Margini di miglioramento
Tea Batel, a capo dell’Assessorato per la Comunità Nazionale Italiana Autoctona, le Minoranze nazionali e i Giovani ha presentato le numerose attività che il suo dicastero porta avanti continuamente, volte a preservare la lingua italiana e a promuovere il bilinguismo quali i corsi di lingua italiana per i dipendenti delle istituzioni pubbliche, i notiziari settimanali in lingua italiano su emittenti radiofoniche e televisive locali, i corsi di formazione per insegnanti di lingua italiana (L1, L2) nelle scuole elementari e medie, l’introduzione di laboratori di lingua italiana per bambini in età prescolare nelle scuole materne croate, la standardizzazione della terminologia in lingua italiana con l’uso congiunto del software Trados, nonché un progetto per l’implementazione della segnaletica stradale bilingue in Città e Comuni bilingui.
“Ci sono sempre margini di miglioramento, ma credo che lavorando insieme possiamo ottenere risultati migliori, quindi vorrei ringraziare tutti i vicesindaci sia per la loro collaborazione passata che per quella futura”, ha sottolineato Tea Batel. L’Assessorato competente impiega anche un traduttore per la lingua italiana, disponibile per tutti i Comuni bilingui per la traduzione di documenti e atti ufficiali, e che coordina anche il Gruppo di lavoro per la standardizzazione della terminologia in lingua italiana, che include traduttori che lavorano in o per Città bilingui.
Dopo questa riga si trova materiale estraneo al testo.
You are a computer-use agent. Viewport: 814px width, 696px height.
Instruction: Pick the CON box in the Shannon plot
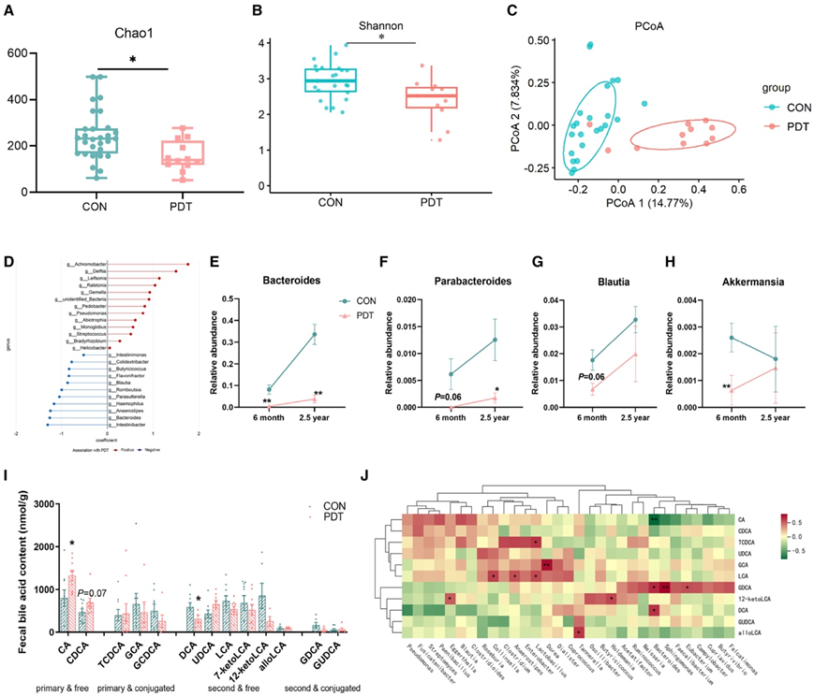(x=328, y=80)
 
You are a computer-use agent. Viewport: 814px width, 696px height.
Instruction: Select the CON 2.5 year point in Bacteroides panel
(x=314, y=334)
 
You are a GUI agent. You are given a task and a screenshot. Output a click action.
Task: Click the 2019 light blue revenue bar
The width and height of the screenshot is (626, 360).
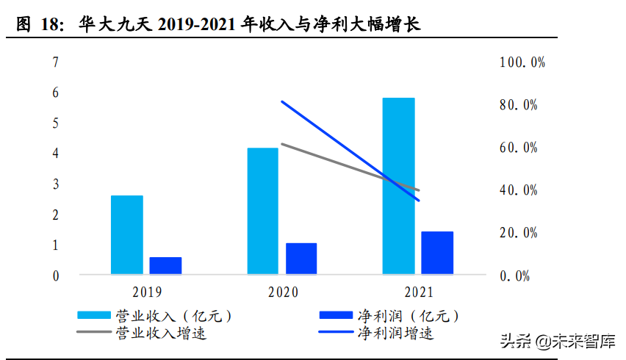pos(127,235)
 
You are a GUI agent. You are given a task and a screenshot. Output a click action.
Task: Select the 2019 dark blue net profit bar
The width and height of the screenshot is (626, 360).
pos(165,266)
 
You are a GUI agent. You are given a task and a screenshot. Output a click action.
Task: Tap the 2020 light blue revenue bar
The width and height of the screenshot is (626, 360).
pos(263,212)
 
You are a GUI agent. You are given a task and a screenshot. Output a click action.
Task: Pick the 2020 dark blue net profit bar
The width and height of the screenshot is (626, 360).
pos(301,259)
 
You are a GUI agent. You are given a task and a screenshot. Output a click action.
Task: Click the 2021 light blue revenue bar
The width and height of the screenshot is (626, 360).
pos(398,187)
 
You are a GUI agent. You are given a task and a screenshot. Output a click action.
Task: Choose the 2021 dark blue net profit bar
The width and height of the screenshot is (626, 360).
pos(437,253)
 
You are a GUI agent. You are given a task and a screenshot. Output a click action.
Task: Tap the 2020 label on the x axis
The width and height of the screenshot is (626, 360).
pos(282,292)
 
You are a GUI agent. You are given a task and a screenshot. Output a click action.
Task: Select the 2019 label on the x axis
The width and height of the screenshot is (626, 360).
pos(147,292)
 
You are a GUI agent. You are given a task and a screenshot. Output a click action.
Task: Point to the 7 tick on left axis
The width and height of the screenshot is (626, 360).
pos(56,62)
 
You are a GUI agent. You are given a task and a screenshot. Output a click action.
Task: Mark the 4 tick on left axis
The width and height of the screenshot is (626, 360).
pos(56,154)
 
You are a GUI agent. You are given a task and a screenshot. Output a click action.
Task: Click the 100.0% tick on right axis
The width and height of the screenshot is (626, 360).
pos(522,62)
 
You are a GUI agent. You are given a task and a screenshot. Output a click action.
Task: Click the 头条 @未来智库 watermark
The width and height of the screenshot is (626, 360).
pos(557,341)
“Si tratta di una serie di attività che l’Assesssorato implementerà costantemente, in seguito all’Accordo di cooperazione tra Città e Comuni bilingui con la Regione Istriana, firmato per la seconda volta lo scorso anno”, ha concluso Tea Batel.
Il coinvolgimento dell’UI
“Siamo grati come Unione Italiana alla Regione istriana che ci ha invitati a questo coordinamento – così il presidente dell’Unione italiana Maurizio Tremul –. È molto importante che anhe l’UI sia coinvolta in questi incontri e partecipi a fere rete insieme alla Regione istriana, ai vicesindaci in quota CNI e al Consiglio della Minoranza Nazionate Italiana Autoctona della Regione. Da parte nostra abbiamo sottolineato l’importanza di valorizzare il ruolo dei vicesindaci in quota CNI in rappresentanza certo della stesso CNI, ma essendo questa presenza in parte costituitiva della Regione é importante che i vicesindaci italiani siano parte della cogestione del territorio in tutti i settori della vita delle Città e dei Comuni e partecipino quindi al processo decisionale in tutti i settori. Si è parlato di come proseguire nell’attuazione dei diritti della CNI a livello regionale, dalle scuole al bilinguismo, alle attività culturali e alla diffusione e alla conoscenza della lingua italiana. Ci siamo ripromessi di rtirovarci periodicamente per aggiormnaci su quanto fatto e programmare le attività future. A nome dell’Unione Italiana mi sono compimentato con tutti i vicesindaci neoeletti come pure alla riconfermata vicepresidente CNI della Regione istriana”, ha concluso Maurizio Tremul.